> DO THIS
Extract each of the following lines verbatim, omitting the pictures from your answer.

Extracted data lines:
──────────────────────────────

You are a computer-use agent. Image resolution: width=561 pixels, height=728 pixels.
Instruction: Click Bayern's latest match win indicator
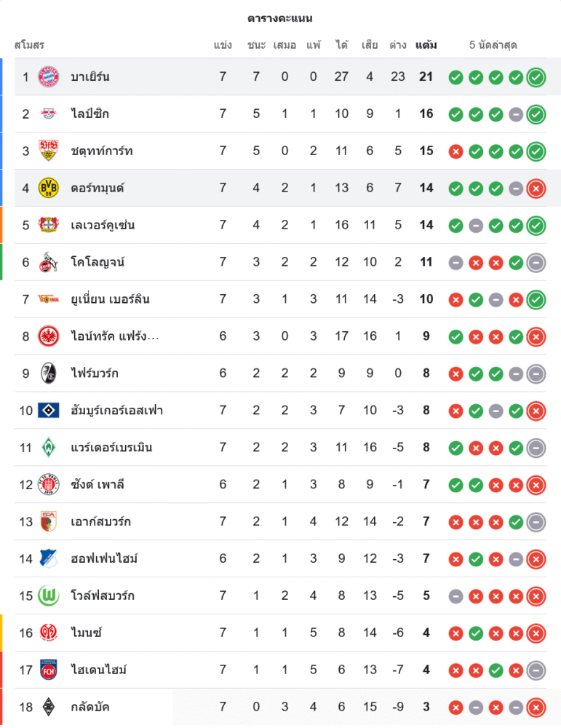coord(536,76)
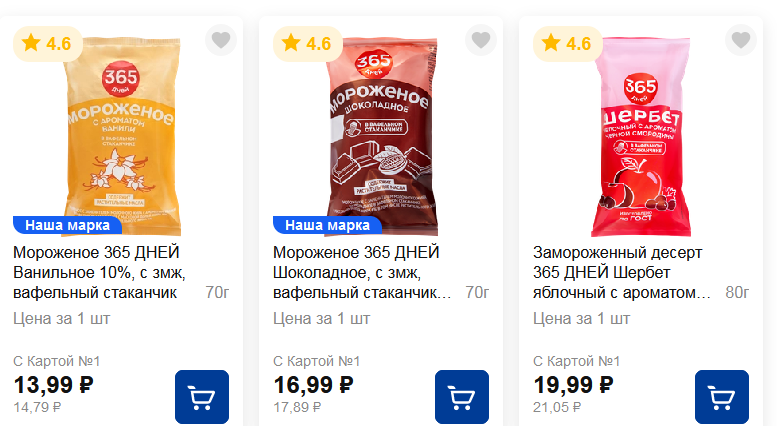Open rating 4.6 badge on sherbet
The height and width of the screenshot is (426, 777).
(x=567, y=44)
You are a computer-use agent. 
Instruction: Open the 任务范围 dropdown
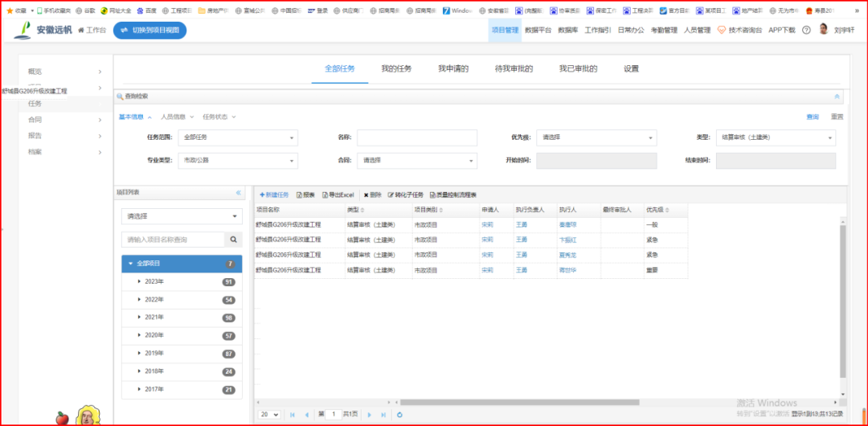click(237, 137)
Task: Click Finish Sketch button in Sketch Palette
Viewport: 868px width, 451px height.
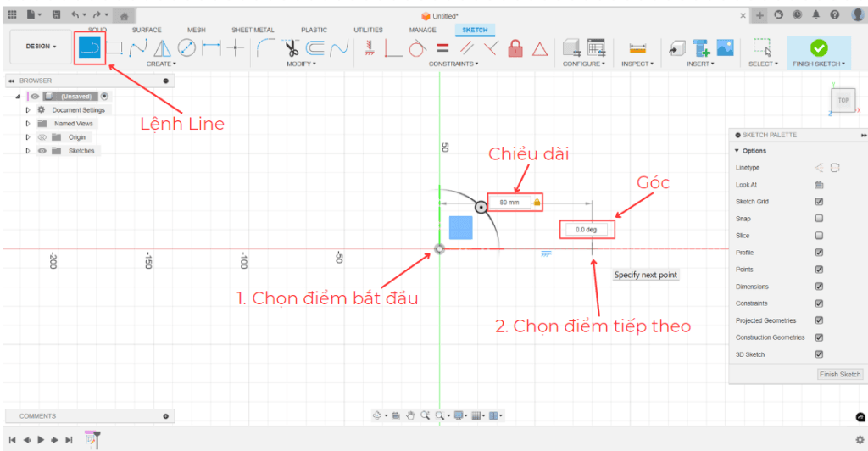Action: (x=839, y=374)
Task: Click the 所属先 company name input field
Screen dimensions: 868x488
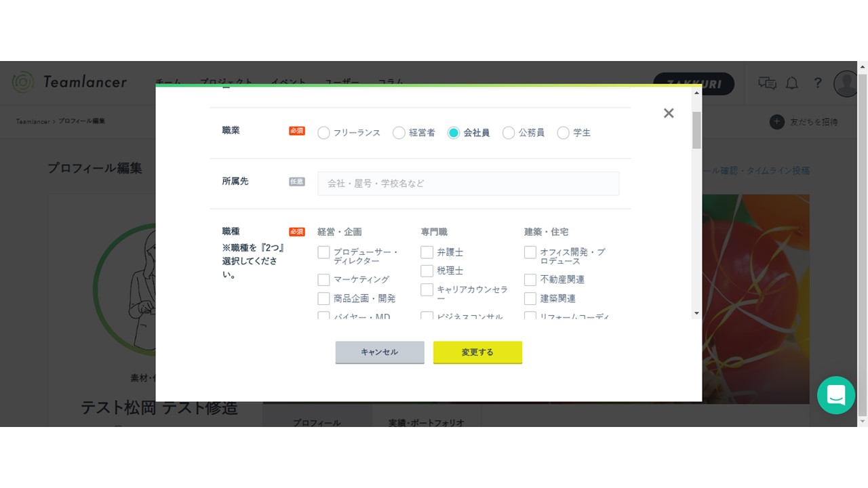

──────────────────────────────

> EXERCISE ANSWER
You are a computer-use agent. Image resolution: width=561 pixels, height=728 pixels.
Instruction: Click Bayern's latest match win indicator
coord(536,76)
Open rating 4.6 badge on sherbet
The height and width of the screenshot is (426, 777).
(x=567, y=44)
You are a computer-use agent. 
Instruction: Open the 任务范围 dropdown
click(237, 137)
Task: Click Finish Sketch button in Sketch Palette
Viewport: 868px width, 451px height.
Action: (x=839, y=374)
Task: Click the 所属先 company name input field
Screen dimensions: 868x488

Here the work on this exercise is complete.